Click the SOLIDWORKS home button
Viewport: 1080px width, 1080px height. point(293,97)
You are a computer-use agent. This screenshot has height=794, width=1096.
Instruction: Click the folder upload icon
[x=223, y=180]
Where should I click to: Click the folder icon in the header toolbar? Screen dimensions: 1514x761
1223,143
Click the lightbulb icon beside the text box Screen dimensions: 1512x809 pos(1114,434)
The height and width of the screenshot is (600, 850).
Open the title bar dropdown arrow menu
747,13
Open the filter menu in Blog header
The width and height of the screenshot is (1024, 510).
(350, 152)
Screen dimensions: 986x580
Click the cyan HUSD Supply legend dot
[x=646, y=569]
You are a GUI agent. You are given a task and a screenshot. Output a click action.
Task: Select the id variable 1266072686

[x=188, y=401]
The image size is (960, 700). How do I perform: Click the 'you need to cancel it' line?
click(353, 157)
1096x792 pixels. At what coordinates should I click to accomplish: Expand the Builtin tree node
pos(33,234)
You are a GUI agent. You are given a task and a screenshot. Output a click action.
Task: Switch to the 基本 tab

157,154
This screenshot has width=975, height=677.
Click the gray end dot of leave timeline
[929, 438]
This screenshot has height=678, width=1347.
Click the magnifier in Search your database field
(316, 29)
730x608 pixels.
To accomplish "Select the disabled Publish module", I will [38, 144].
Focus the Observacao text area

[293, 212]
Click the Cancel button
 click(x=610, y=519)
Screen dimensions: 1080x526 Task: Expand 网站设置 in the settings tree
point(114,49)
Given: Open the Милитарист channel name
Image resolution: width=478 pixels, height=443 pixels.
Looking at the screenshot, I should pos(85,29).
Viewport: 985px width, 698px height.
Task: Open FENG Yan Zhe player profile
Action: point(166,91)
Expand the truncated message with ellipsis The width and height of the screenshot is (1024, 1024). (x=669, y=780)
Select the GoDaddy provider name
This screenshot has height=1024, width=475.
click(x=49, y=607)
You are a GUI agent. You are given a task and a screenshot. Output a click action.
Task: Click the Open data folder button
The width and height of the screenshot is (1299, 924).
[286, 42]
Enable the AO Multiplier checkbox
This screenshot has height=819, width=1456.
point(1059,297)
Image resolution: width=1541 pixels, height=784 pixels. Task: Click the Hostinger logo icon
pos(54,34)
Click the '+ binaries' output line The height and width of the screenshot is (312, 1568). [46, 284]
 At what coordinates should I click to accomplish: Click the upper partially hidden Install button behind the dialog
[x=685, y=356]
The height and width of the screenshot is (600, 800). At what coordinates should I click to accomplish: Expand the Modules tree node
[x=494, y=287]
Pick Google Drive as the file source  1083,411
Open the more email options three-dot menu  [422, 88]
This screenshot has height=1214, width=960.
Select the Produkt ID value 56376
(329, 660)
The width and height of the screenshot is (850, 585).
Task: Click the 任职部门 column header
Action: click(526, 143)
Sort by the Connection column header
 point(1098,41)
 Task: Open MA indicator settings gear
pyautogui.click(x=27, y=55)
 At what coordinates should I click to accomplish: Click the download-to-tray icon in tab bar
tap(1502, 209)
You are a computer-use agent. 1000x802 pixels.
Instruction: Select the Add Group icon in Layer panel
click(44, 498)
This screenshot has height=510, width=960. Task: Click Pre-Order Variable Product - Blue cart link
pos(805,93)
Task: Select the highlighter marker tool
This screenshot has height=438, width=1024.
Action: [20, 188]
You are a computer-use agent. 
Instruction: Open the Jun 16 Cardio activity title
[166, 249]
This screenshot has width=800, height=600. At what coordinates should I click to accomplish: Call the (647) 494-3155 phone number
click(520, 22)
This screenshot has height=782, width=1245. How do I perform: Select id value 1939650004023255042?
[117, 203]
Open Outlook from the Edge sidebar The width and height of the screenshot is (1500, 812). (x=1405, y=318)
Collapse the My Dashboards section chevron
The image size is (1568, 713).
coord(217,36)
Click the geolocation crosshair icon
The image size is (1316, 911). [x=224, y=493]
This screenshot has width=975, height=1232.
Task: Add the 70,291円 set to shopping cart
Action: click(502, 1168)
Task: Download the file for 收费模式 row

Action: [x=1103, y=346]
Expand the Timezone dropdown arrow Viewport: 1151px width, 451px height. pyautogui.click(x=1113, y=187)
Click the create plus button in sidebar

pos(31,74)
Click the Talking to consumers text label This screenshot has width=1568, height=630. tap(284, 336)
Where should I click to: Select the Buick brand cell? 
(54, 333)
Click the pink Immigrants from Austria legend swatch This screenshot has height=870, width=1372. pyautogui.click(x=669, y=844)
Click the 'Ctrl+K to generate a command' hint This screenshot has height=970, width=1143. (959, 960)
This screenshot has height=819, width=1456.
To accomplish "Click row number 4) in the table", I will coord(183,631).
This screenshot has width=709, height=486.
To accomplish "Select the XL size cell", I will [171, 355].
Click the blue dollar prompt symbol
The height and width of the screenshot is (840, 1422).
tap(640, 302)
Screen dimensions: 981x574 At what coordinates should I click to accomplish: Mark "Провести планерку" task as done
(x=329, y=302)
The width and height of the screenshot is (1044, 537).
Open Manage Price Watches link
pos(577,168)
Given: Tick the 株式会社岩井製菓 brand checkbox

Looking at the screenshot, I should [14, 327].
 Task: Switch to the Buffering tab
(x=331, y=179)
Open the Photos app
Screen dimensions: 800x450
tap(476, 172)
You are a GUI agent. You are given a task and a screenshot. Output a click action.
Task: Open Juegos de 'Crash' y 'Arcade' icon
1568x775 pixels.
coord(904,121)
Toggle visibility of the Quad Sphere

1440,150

* **Latihan**
Cetak ulang semua baris data di atas tanpa mengubah satu karakter pun.

* **Hasil Latihan**
Click the SOLIDWORKS home button
Viewport: 1080px width, 1080px height. point(293,97)
You are a computer-use agent. This screenshot has height=794, width=1096.
Instruction: Click the folder upload icon
[x=223, y=180]
Where should I click to: Click the folder icon in the header toolbar? Screen dimensions: 1514x761
1223,143
Click the lightbulb icon beside the text box Screen dimensions: 1512x809 pos(1114,434)
The height and width of the screenshot is (600, 850).
Open the title bar dropdown arrow menu
747,13
Open the filter menu in Blog header
The width and height of the screenshot is (1024, 510).
(350, 152)
Screen dimensions: 986x580
Click the cyan HUSD Supply legend dot
[x=646, y=569]
You are a GUI agent. You are given a task and a screenshot. Output a click action.
Task: Select the id variable 1266072686

[x=188, y=401]
The image size is (960, 700). How do I perform: Click the 'you need to cancel it' line?
click(353, 157)
1096x792 pixels. At what coordinates should I click to accomplish: Expand the Builtin tree node
pos(33,234)
You are a GUI agent. You are given a task and a screenshot. Output a click action.
Task: Switch to the 基本 tab

157,154
This screenshot has width=975, height=677.
Click the gray end dot of leave timeline
[929, 438]
This screenshot has height=678, width=1347.
Click the magnifier in Search your database field
(316, 29)
730x608 pixels.
To accomplish "Select the disabled Publish module", I will [38, 144].
Focus the Observacao text area

[293, 212]
Click the Cancel button
 click(x=610, y=519)
Screen dimensions: 1080x526 Task: Expand 网站设置 in the settings tree
point(114,49)
Given: Open the Милитарист channel name
Image resolution: width=478 pixels, height=443 pixels.
Looking at the screenshot, I should pos(85,29).
Viewport: 985px width, 698px height.
Task: Open FENG Yan Zhe player profile
Action: point(166,91)
Expand the truncated message with ellipsis The width and height of the screenshot is (1024, 1024). (x=669, y=780)
Select the GoDaddy provider name
This screenshot has height=1024, width=475.
click(x=49, y=607)
You are a GUI agent. You are given a task and a screenshot. Output a click action.
Task: Click the Open data folder button
The width and height of the screenshot is (1299, 924).
[286, 42]
Enable the AO Multiplier checkbox
This screenshot has height=819, width=1456.
point(1059,297)
Image resolution: width=1541 pixels, height=784 pixels. Task: Click the Hostinger logo icon
pos(54,34)
Click the '+ binaries' output line The height and width of the screenshot is (312, 1568). [46, 284]
 At what coordinates should I click to accomplish: Click the upper partially hidden Install button behind the dialog
[x=685, y=356]
The height and width of the screenshot is (600, 800). At what coordinates should I click to accomplish: Expand the Modules tree node
[x=494, y=287]
Pick Google Drive as the file source  1083,411
Open the more email options three-dot menu  [422, 88]
This screenshot has height=1214, width=960.
Select the Produkt ID value 56376
(329, 660)
The width and height of the screenshot is (850, 585).
Task: Click the 任职部门 column header
Action: click(526, 143)
Sort by the Connection column header
 point(1098,41)
 Task: Open MA indicator settings gear
pyautogui.click(x=27, y=55)
 At what coordinates should I click to accomplish: Click the download-to-tray icon in tab bar
tap(1502, 209)
You are a computer-use agent. 1000x802 pixels.
Instruction: Select the Add Group icon in Layer panel
click(44, 498)
This screenshot has height=510, width=960. Task: Click Pre-Order Variable Product - Blue cart link
pos(805,93)
Task: Select the highlighter marker tool
This screenshot has height=438, width=1024.
Action: [20, 188]
You are a computer-use agent. 
Instruction: Open the Jun 16 Cardio activity title
[166, 249]
This screenshot has width=800, height=600. At what coordinates should I click to accomplish: Call the (647) 494-3155 phone number
click(520, 22)
This screenshot has height=782, width=1245. How do I perform: Select id value 1939650004023255042?
[117, 203]
Open Outlook from the Edge sidebar The width and height of the screenshot is (1500, 812). (x=1405, y=318)
Collapse the My Dashboards section chevron
The image size is (1568, 713).
coord(217,36)
Click the geolocation crosshair icon
The image size is (1316, 911). [x=224, y=493]
This screenshot has width=975, height=1232.
Task: Add the 70,291円 set to shopping cart
Action: click(502, 1168)
Task: Download the file for 收费模式 row

Action: [x=1103, y=346]
Expand the Timezone dropdown arrow Viewport: 1151px width, 451px height. pyautogui.click(x=1113, y=187)
Click the create plus button in sidebar

pos(31,74)
Click the Talking to consumers text label This screenshot has width=1568, height=630. tap(284, 336)
Where should I click to: Select the Buick brand cell? 
(54, 333)
Click the pink Immigrants from Austria legend swatch This screenshot has height=870, width=1372. pyautogui.click(x=669, y=844)
Click the 'Ctrl+K to generate a command' hint This screenshot has height=970, width=1143. (959, 960)
This screenshot has height=819, width=1456.
To accomplish "Click row number 4) in the table", I will coord(183,631).
This screenshot has width=709, height=486.
To accomplish "Select the XL size cell", I will [171, 355].
Click the blue dollar prompt symbol
The height and width of the screenshot is (840, 1422).
tap(640, 302)
Screen dimensions: 981x574 At what coordinates should I click to accomplish: Mark "Провести планерку" task as done
(x=329, y=302)
The width and height of the screenshot is (1044, 537).
Open Manage Price Watches link
pos(577,168)
Given: Tick the 株式会社岩井製菓 brand checkbox

Looking at the screenshot, I should [14, 327].
 Task: Switch to the Buffering tab
(x=331, y=179)
Open the Photos app
Screen dimensions: 800x450
tap(476, 172)
You are a GUI agent. You are given a task and a screenshot. Output a click action.
Task: Open Juegos de 'Crash' y 'Arcade' icon
1568x775 pixels.
coord(904,121)
Toggle visibility of the Quad Sphere

1440,150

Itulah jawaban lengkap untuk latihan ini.